Sure, yeah. SMB, the sales process is much faster. It's just smaller organizations make decisions much quicker, and it's just a much, much faster, more efficient sale.
Hey, maybe if I could just add, Stan, I just want to make a reminder. We talked about adding more capacity and more personnel in our SMB team, a couple of different conference calls last year. And for me, anyway, I think it's just great to see that when we put our minds to investing, we make smart decisions on where to put those investing dollars, whether it's product to put out things like migraine or whether it's in the SMB space in our commercial side to drive more pipeline there. I think we're pretty wise around here on how we choose to invest.
Great. Thanks so much.
That is all the time we have for questions. I will now turn the call back to Daniel Perez for closing remarks.

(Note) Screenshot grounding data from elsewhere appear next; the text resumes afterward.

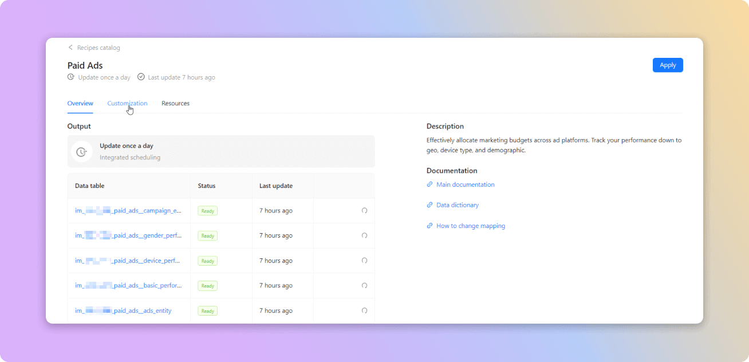Click back chevron next to Recipes catalog
Viewport: 749px width, 362px height.
(x=70, y=48)
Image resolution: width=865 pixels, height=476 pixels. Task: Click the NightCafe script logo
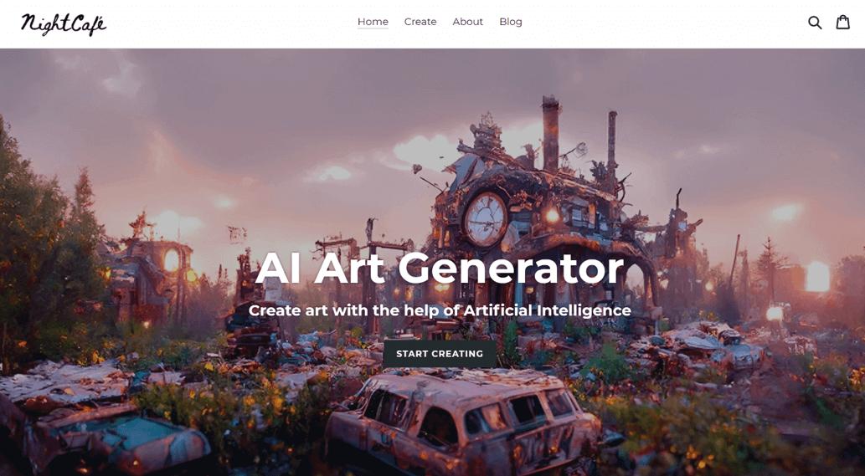pyautogui.click(x=64, y=24)
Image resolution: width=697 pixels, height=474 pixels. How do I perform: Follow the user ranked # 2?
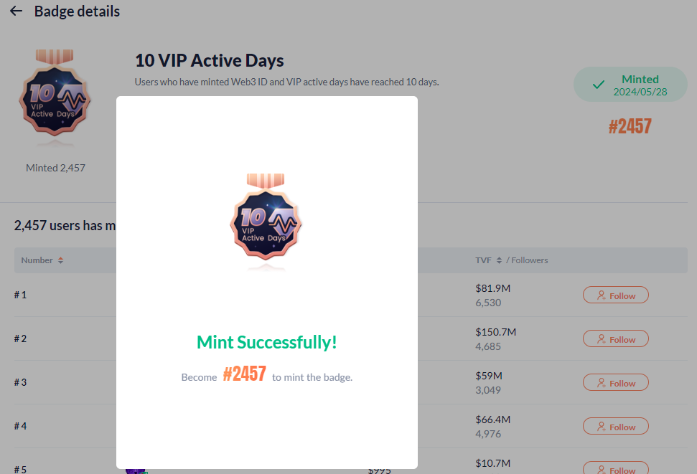click(x=615, y=339)
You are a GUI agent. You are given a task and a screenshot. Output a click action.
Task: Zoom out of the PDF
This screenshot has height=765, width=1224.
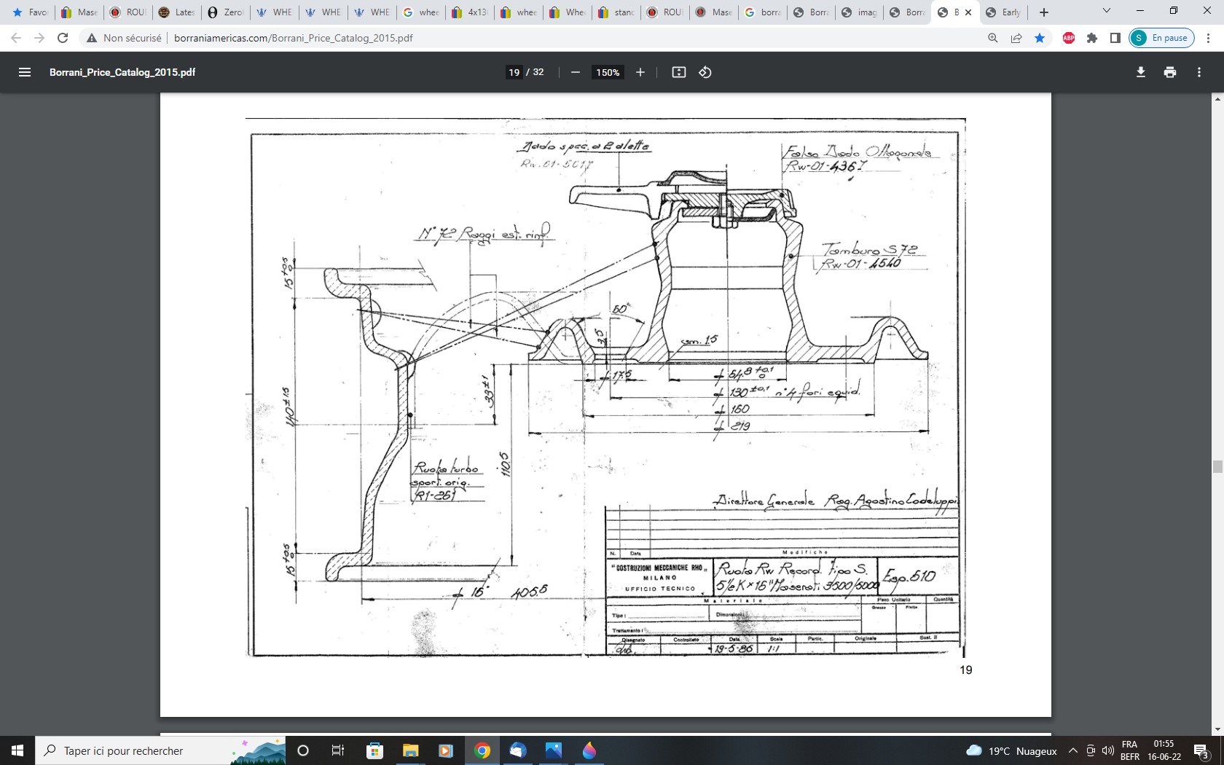point(576,72)
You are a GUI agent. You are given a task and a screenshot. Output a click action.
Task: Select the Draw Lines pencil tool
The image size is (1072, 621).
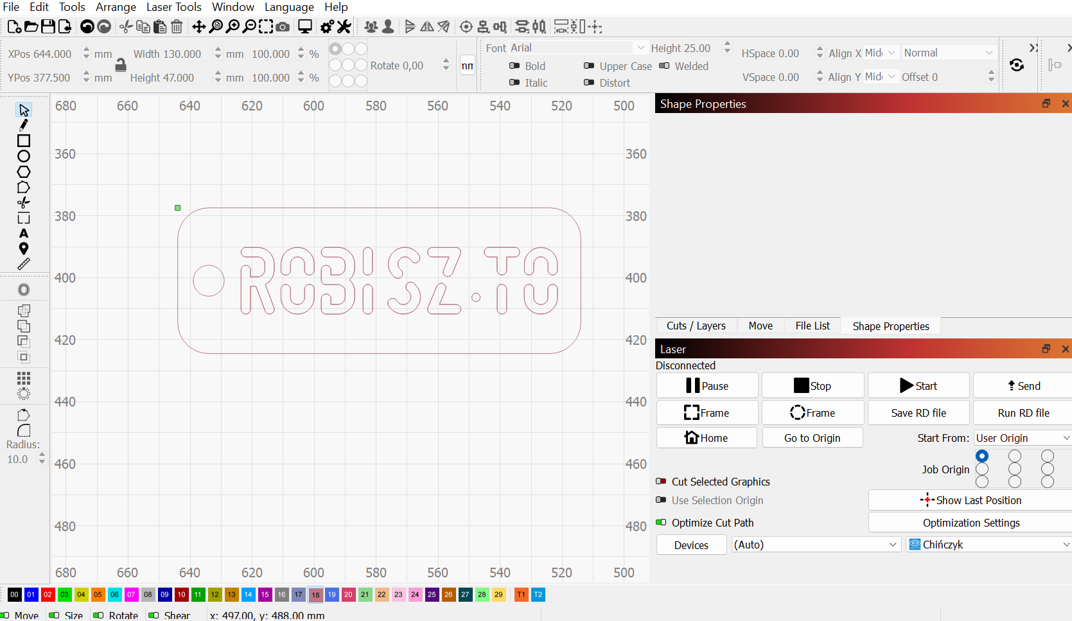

First of all, thank you everybody for dialing in and for learning more about our business and for our investors who have put their capital into our business as well. We are, as you can see from our quarter and our expanding product portfolio, we are not standing still. There's a lot of runway ahead. And as I mentioned briefly, we are just 1% of 1% right now in terms of the total time that we believe we've tackled. It'll take as many decades ahead, but we're excited about the progress. And hopefully you're going to see a lot more at our client conference movement, where we also have our industrial conference on June 9th and 10th, as well as in the coming quarters as we share more products. So we'll be a good rest of your day.
This concludes today's call. Thank you for attending. You may now disconnect.